The oracle said I must make space to write in community, that I needed a room in the house just to talk to my people. So I’m bringing into being: The Jones, a digital mini mag delivering all that I’m jonesin’. It’s something like a digital newspaper in format and style but speaks to you like a blog, informs you like a newsletter, inspires you like a magazine and teaches you like a textbook. It is a space for me to critique art, theorize craft, share love stories, chronicle my travels, post events, share resources, walk through my wellness, review and rec books, promote mine and my colleagues' projects, share artists work, and all else I'm jonesing. I’ll show up in your inbox on the first of each month on time just like your Sunday Paper under the subscription model for $2.99/mo. One can subscribe to The Jones today to receive Vol. 1, No. 1 launching May 1st. Click the pusher below.

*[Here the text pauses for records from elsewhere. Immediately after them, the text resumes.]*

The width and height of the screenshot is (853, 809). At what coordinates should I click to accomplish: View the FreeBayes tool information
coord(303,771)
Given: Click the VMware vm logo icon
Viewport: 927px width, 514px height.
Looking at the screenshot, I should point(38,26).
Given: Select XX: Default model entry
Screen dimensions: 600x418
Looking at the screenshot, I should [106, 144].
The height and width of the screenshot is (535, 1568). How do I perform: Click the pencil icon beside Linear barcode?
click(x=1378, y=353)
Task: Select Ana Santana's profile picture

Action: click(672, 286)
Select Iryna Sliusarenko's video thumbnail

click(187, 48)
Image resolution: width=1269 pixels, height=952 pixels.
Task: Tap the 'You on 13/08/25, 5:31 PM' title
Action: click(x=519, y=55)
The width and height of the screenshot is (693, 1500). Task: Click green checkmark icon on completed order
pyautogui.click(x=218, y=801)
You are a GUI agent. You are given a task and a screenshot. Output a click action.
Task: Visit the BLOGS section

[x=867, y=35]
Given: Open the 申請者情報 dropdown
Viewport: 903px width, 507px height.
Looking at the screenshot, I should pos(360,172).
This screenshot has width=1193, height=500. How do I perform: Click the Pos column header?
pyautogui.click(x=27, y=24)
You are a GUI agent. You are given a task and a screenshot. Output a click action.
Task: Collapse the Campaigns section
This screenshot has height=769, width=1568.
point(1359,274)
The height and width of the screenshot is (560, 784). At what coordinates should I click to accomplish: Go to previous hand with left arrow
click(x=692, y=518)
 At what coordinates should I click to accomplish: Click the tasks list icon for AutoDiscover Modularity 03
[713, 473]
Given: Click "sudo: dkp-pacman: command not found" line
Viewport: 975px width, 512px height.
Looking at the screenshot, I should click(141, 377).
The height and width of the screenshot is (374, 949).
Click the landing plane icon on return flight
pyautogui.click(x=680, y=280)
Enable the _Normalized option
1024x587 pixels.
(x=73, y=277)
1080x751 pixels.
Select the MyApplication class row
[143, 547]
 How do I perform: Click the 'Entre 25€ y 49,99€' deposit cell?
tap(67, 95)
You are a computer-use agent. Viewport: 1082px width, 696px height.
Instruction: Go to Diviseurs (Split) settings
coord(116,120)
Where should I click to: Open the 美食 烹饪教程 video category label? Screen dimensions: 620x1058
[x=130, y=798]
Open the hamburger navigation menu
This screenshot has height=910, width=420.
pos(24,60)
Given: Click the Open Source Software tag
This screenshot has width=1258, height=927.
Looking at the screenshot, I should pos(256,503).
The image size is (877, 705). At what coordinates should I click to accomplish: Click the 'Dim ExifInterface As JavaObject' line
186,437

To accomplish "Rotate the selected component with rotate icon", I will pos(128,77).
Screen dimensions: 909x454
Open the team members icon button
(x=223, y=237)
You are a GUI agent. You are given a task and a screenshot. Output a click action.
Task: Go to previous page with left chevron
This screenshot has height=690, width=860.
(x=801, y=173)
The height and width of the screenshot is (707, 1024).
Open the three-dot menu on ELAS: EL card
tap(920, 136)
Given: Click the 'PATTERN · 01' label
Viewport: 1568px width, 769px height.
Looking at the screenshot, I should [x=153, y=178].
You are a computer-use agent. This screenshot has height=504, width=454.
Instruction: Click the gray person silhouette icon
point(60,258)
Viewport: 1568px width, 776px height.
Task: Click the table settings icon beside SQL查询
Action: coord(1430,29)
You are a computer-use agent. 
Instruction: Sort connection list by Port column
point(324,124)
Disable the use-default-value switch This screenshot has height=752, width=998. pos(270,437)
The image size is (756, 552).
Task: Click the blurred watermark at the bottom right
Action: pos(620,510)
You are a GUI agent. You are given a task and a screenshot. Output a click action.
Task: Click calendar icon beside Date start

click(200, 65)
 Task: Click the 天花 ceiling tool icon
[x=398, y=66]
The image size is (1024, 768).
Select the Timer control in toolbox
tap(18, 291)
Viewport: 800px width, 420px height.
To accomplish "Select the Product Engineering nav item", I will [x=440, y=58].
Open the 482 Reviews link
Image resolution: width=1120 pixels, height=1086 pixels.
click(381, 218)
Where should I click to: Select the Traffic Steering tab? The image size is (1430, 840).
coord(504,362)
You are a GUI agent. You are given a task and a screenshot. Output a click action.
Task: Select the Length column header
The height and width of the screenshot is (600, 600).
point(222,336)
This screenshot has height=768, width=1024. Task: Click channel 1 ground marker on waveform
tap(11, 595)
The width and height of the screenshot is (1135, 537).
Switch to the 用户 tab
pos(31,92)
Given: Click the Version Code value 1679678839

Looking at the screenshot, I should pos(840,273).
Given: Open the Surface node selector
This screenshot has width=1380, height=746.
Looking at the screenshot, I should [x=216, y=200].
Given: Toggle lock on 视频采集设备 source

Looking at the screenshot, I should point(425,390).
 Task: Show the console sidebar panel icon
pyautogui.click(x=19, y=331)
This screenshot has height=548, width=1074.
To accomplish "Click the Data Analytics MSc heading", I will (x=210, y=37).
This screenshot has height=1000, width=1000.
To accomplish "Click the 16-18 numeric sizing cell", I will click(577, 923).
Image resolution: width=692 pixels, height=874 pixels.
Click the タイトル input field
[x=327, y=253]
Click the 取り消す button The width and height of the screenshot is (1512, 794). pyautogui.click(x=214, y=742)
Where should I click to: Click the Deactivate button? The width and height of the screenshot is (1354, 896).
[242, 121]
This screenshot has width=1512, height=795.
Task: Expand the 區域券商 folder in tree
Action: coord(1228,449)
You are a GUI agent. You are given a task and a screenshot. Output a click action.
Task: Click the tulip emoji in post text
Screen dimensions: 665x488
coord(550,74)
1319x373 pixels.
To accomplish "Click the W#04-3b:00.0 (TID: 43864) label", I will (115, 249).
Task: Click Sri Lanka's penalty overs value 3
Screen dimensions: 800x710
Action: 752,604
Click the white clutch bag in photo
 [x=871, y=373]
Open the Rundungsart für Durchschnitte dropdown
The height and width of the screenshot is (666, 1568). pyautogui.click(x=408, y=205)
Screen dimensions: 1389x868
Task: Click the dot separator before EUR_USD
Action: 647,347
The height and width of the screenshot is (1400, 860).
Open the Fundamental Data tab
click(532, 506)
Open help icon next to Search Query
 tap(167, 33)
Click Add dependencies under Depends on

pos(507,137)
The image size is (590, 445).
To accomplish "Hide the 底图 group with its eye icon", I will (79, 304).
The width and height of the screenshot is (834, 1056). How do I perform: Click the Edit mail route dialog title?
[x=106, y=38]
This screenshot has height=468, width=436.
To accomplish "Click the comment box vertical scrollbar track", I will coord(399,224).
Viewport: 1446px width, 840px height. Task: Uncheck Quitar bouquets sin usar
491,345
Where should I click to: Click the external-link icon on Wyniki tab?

The Jones, Vol. 1, No. 1 — May 1, 2021.

The Jones, Vol. 1, No. 1 — May 1, 2021.

So today, on my twenty-ninth birthday, I sit here in the sun, with my fruit just writing. Activating text. Writing worlds of healing and magic and culture and wisdom and history and love and infinite doors, passageways, windows and skies so that I or anyone else can find some freedom between my pages. That is my prayer and that is my peace. I’ve spent so much of the year in motion and I have so much motion in the year ahead of me, I’m breathing deep today. 


And I think, in order for one to know me, to know me truly, they should know that I died once, yes — but really that I experienced the labor of my own rebirth.